■ **Exercise material**
§

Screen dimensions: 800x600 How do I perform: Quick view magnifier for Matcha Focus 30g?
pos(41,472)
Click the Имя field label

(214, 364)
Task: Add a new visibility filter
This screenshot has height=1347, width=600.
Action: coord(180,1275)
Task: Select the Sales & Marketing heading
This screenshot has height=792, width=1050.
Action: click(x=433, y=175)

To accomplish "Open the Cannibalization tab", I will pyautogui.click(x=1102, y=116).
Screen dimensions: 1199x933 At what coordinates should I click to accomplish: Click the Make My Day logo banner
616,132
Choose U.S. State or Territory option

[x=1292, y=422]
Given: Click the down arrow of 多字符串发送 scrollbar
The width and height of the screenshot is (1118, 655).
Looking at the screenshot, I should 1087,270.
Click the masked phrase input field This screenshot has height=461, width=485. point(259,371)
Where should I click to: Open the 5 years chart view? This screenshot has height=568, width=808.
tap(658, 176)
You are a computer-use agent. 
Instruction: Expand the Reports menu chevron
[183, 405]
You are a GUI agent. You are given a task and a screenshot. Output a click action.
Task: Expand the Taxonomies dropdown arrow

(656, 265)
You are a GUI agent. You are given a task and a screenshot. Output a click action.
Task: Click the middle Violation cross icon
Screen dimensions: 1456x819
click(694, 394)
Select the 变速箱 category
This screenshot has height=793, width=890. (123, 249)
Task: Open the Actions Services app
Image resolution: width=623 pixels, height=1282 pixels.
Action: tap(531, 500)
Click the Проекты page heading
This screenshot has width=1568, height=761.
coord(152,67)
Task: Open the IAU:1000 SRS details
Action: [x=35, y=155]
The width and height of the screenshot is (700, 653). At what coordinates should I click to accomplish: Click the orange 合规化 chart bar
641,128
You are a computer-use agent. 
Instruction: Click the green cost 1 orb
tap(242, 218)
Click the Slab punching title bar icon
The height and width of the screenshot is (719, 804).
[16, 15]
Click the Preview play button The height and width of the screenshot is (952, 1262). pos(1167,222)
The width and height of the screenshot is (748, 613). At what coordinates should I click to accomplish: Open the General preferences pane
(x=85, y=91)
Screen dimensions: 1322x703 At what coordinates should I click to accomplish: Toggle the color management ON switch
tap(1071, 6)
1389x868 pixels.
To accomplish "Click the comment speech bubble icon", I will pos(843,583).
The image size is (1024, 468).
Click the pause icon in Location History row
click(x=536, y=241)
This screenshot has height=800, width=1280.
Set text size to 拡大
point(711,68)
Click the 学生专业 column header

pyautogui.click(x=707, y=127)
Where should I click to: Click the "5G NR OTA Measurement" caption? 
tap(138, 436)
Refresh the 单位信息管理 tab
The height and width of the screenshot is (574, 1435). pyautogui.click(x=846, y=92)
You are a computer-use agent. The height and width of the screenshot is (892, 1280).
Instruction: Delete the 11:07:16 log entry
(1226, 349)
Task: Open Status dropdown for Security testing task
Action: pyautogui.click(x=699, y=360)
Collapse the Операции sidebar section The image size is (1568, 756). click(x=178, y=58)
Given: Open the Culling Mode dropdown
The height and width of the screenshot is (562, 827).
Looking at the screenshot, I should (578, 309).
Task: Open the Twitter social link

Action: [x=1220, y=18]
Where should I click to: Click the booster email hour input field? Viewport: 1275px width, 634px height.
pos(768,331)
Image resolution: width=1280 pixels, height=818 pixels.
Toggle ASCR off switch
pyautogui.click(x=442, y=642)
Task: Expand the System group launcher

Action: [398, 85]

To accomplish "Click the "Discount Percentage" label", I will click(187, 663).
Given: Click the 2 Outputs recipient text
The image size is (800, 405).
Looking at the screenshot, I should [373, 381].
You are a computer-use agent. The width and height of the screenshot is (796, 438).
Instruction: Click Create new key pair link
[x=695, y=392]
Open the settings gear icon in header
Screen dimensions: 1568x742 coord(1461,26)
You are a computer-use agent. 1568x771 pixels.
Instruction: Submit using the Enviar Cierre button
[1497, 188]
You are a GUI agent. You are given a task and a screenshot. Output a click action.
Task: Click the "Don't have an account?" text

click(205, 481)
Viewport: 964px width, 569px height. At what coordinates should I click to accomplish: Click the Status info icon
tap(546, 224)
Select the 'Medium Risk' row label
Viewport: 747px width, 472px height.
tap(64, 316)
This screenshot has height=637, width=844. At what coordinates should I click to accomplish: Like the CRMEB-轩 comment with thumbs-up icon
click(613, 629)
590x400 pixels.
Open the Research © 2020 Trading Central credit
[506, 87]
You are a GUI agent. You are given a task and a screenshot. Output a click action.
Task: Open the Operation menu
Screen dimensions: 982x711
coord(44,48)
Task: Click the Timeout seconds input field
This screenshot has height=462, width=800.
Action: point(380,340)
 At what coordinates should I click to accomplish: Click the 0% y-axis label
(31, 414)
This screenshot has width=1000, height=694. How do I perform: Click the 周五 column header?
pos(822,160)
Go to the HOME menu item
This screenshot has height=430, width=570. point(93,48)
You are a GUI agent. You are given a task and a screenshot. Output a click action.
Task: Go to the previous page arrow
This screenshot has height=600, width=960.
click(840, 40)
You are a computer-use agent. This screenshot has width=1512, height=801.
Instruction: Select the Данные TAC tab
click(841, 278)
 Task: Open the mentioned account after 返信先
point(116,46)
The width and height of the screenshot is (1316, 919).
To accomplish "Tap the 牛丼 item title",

§

■ **Directions**
Using the entries above, work out how many lines contain the string "page". Respond with that number alone.

■ **Solution for this problem**
2